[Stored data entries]
BEGIN
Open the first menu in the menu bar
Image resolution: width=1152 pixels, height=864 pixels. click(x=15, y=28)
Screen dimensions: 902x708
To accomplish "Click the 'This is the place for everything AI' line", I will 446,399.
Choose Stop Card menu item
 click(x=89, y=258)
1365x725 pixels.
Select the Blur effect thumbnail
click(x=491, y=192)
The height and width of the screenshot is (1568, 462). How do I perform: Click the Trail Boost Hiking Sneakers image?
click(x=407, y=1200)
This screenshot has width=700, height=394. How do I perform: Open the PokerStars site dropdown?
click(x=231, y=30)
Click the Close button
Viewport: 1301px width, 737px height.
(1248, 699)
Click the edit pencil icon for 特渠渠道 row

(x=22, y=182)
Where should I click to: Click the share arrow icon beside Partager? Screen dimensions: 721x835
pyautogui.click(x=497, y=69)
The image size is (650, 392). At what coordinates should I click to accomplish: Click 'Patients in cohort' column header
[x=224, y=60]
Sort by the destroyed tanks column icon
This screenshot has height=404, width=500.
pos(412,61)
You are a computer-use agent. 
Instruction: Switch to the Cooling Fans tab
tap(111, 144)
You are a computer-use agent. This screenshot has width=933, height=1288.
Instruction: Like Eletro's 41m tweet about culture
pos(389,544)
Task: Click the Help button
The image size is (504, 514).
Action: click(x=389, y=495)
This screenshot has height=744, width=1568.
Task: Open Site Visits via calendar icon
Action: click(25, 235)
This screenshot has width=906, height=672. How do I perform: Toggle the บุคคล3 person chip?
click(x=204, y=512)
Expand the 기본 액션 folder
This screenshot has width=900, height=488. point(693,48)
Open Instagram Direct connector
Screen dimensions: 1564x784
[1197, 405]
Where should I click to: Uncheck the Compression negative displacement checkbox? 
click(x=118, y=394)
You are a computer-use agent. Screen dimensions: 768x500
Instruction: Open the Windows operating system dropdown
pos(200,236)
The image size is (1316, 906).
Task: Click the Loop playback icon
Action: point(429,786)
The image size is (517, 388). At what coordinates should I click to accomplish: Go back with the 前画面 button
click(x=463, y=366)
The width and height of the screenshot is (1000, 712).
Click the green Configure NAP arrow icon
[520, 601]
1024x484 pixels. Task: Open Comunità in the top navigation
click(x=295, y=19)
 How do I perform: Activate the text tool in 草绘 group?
END
- [What you should do]: Look over the entries above. Copy every line that contains the word "agent".

- [Output for this exercise]:
You are a computer-use agent. 
You are a computer-use agent. This screenshot has width=933, height=1288.
You are a computer-use agent. Screen dimensions: 768x500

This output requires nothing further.